- Rows of pointing data -
Start

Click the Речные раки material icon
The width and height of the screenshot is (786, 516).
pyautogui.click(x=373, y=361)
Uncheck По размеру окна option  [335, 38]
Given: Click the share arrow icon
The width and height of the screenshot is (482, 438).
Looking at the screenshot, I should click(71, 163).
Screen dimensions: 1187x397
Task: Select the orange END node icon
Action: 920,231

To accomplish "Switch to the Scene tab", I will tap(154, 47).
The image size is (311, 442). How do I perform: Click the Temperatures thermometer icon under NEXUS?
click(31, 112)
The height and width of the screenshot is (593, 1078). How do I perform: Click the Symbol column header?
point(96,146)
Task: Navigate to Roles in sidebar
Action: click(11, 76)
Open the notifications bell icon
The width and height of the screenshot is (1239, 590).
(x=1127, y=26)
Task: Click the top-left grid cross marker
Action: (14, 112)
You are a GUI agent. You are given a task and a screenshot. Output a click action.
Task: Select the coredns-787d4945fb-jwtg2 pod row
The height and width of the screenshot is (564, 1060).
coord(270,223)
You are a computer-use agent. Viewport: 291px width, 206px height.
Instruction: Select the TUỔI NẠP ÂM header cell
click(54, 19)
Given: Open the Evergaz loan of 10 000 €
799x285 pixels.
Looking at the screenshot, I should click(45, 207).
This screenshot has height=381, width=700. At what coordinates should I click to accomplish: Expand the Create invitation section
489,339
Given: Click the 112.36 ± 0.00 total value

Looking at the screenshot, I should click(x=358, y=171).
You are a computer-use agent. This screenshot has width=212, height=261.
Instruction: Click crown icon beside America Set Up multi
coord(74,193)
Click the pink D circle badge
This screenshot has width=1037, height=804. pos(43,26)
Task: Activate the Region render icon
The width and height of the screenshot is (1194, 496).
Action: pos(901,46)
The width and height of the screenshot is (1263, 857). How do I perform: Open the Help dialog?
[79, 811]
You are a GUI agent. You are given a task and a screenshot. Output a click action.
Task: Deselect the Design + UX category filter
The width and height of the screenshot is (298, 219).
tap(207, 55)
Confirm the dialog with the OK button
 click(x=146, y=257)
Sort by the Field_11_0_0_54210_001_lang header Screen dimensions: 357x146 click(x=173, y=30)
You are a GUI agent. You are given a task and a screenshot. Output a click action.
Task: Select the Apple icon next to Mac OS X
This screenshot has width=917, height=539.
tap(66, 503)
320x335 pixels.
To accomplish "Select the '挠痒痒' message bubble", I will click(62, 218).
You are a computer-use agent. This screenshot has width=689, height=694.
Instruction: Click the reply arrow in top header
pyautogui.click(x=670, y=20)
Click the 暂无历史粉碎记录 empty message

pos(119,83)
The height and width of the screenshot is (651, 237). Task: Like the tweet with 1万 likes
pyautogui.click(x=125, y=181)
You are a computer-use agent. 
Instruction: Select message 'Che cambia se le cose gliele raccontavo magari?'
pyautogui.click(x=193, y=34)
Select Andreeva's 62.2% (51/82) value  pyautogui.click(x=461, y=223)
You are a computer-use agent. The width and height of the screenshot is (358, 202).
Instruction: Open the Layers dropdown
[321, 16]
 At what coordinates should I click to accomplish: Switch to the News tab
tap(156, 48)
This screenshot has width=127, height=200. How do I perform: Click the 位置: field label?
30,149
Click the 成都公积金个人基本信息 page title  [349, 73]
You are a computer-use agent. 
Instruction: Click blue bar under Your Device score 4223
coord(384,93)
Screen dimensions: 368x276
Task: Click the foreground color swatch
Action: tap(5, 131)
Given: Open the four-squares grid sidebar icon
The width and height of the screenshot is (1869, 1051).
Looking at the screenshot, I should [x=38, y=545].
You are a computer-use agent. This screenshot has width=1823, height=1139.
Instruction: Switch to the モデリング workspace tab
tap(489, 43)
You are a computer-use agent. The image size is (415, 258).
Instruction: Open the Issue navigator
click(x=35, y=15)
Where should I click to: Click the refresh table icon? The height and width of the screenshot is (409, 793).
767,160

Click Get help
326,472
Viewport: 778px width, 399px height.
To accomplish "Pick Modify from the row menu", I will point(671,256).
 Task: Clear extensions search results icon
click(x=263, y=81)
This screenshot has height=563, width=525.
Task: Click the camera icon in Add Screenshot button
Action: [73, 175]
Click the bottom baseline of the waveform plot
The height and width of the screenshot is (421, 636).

End

- What the task asks -
Copy the records above verbatim, from the line containing "Given: Open the Evergaz loan of 10 000 €" through the line containing "pyautogui.click(x=125, y=181)", both included.

- Task output -
Given: Open the Evergaz loan of 10 000 €
799x285 pixels.
Looking at the screenshot, I should click(45, 207).
This screenshot has height=381, width=700. At what coordinates should I click to accomplish: Expand the Create invitation section
489,339
Given: Click the 112.36 ± 0.00 total value

Looking at the screenshot, I should click(x=358, y=171).
You are a computer-use agent. This screenshot has width=212, height=261.
Instruction: Click crown icon beside America Set Up multi
coord(74,193)
Click the pink D circle badge
This screenshot has width=1037, height=804. pos(43,26)
Task: Activate the Region render icon
The width and height of the screenshot is (1194, 496).
Action: pos(901,46)
The width and height of the screenshot is (1263, 857). How do I perform: Open the Help dialog?
[79, 811]
You are a GUI agent. You are given a task and a screenshot. Output a click action.
Task: Deselect the Design + UX category filter
The width and height of the screenshot is (298, 219).
tap(207, 55)
Confirm the dialog with the OK button
 click(x=146, y=257)
Sort by the Field_11_0_0_54210_001_lang header Screen dimensions: 357x146 click(x=173, y=30)
You are a GUI agent. You are given a task and a screenshot. Output a click action.
Task: Select the Apple icon next to Mac OS X
This screenshot has width=917, height=539.
tap(66, 503)
320x335 pixels.
To accomplish "Select the '挠痒痒' message bubble", I will click(62, 218).
You are a computer-use agent. This screenshot has width=689, height=694.
Instruction: Click the reply arrow in top header
pyautogui.click(x=670, y=20)
Click the 暂无历史粉碎记录 empty message

pos(119,83)
The height and width of the screenshot is (651, 237). Task: Like the tweet with 1万 likes
pyautogui.click(x=125, y=181)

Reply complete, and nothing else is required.